Atención, algo se mueve a lo lejos, se vislumbra
un tropel de gente que avanza agitando cacerolas y pancartas, y retumban los
ecos de voces al viento, “¡basta ya,…, arrieros somos…, donde las dan las toman!…,
y otros eslóganes ininteligibles por la distancia.
-¡Un escrache!, venga, miles de escraches –gritaban
a coro desgañitándose-, un millón, a los poderosos; un millón de escarmientos a
la maquiavélica autarquía y a la sequía impuesta por el poder judicial,
legislativo y ejecutivo; vamos, venga, a abortar los engendros y malformaciones
de la vorágine de sus vientres. Daos prisa, a subvertir la farsa de jerifaltes
que reman para su molino, para la andorga bursátil, -porfían las rotas
gargantas en un pavoroso hervidero.
No hay tiempo que perder, el reloj no
espera, el ciudadano mastica los postreros tic-tacs.
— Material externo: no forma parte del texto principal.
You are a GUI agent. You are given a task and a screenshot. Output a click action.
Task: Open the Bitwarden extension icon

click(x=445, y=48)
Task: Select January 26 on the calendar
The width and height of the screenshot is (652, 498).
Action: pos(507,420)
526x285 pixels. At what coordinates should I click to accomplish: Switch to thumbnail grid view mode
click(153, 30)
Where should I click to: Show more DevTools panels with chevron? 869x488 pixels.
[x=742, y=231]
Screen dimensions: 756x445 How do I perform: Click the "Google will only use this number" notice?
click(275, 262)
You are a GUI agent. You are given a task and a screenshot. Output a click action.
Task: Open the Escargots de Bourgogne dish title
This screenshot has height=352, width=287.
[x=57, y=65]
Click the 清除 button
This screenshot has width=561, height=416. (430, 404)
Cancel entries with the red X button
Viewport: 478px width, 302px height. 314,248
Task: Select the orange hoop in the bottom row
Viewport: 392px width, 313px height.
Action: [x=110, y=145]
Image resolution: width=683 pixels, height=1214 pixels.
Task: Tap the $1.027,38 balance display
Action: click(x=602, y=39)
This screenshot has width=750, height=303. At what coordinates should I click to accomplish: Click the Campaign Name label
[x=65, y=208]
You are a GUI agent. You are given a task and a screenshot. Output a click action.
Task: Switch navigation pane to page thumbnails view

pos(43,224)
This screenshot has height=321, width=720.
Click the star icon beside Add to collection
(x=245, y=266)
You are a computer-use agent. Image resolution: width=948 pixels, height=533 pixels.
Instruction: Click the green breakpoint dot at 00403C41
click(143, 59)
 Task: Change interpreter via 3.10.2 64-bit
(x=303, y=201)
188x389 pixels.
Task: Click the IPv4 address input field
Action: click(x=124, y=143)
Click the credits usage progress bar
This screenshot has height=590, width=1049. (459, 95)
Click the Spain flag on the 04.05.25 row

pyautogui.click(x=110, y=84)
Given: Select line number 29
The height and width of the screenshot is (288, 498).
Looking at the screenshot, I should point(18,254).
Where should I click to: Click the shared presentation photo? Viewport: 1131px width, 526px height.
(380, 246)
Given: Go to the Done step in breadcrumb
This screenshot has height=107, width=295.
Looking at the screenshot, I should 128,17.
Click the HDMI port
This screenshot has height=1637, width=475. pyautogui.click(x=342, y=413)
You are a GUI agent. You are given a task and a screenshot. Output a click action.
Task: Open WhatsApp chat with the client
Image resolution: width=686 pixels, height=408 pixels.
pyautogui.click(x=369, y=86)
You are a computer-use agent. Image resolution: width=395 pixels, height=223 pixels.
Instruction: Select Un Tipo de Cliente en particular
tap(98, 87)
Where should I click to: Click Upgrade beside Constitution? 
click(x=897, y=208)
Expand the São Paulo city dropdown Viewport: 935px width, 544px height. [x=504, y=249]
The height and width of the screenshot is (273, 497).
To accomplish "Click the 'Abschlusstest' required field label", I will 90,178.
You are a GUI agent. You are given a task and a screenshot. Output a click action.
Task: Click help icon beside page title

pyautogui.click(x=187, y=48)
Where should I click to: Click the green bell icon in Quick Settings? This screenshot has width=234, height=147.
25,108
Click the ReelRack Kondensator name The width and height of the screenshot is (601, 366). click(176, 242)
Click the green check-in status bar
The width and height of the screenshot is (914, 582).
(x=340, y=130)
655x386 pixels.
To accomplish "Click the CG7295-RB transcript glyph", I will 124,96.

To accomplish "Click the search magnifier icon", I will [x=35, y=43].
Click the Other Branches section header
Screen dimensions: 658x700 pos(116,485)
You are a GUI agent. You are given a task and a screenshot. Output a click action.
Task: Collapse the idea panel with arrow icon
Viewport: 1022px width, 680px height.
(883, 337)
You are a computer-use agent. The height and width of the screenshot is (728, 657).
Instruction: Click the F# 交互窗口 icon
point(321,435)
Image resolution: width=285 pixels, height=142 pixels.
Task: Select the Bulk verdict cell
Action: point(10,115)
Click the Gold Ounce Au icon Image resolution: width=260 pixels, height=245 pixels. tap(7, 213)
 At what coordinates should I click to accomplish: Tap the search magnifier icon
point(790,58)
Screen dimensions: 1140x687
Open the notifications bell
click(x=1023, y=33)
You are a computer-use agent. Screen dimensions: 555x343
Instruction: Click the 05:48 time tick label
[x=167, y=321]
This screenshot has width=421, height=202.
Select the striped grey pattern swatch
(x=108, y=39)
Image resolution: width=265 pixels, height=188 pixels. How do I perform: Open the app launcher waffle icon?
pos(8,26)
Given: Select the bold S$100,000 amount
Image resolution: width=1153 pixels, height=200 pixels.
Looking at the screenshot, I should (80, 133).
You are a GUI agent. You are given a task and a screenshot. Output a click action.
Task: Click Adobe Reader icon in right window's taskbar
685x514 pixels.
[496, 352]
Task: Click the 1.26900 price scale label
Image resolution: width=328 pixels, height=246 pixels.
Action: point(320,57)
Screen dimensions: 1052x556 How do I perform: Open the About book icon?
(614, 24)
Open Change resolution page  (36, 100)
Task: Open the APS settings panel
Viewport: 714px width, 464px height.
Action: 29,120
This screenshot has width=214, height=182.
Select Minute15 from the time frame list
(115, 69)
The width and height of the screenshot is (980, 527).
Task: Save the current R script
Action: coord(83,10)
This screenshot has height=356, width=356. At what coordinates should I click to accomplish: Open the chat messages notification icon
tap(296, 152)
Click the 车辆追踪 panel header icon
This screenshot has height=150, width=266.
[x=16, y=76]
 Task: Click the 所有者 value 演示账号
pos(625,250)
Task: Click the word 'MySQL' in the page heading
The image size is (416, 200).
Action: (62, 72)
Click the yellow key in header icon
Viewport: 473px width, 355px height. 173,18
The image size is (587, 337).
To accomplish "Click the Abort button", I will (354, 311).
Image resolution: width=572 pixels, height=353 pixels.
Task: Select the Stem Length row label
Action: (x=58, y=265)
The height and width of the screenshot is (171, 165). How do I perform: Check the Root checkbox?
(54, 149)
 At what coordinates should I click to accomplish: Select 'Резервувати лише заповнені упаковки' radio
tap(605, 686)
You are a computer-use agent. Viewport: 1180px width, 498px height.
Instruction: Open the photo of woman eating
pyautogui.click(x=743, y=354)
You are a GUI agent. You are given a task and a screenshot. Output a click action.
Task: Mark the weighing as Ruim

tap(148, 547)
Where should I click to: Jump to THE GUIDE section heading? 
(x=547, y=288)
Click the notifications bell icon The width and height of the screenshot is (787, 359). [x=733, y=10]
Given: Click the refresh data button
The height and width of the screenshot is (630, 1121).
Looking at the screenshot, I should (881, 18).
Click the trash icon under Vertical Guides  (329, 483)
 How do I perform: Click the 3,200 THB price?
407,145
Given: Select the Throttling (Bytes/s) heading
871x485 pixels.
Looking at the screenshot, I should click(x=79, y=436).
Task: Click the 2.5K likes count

Las tóxicas ortigas han
brotado en los mares de plástico de los viveros vitales y de las conciencias, y
son ruinosos, abrevaderos de sangre inocente, con impunes fusilamientos cuerpo
a cuerpo, puerta a puerta, en velatorios sin cuento, pisoteando los más
elementales hálitos de los fúnebres vivientes e incluso las funerarias que les
dan sepultura.
Esto clama al cielo, se llevan todo a manos
llenas y a menos ya no se puede aspirar, encontrándose las criaturas a la
cuarta pregunta, sin calor, sin sangre en las venas, sin un aval, con hollín en
el gaznate, sin una sopa caliente o boba del convento para el viajero en un
cruda mañana de invierno.
¡Abajo el vilipendio!-exclaman exaltados-, ¡muera
la vanagloria de los opulentos, succionando la savia elaborada de los desvalidos!;
¡arriba los sísifos y currantes del orbe!, los desamparados que pululan por los
descampados sin compasión ni perro que les ladre, -aunque alguno lo lleve-, condenados
a los mayores desaires e ingratitudes, al haberles cortado el cordón umbilical
de la cobertura salarial antes de tiempo, y la cibernética y parafernalia
humana que conlleva la empresa de la existencia, para caminar por los distintos
derroteros o las redes de la sociedad, y suscitar entusiasmo, proporcionando algo
para picar por el camino, algunos cacahuetes o pipas, y seguir en la brecha, no
perdiendo el tren de la vida.
El borrascoso cielo del terrícola necesita de
una voz, como la célebre bíblica, que amaine los vientos y las tempestades y
restablezca la bonanza, la justicia, la vergüenza, resurgiendo la ilusión, el
amor propio, levantando los corazones de los muertos en vida, que buena falta hace.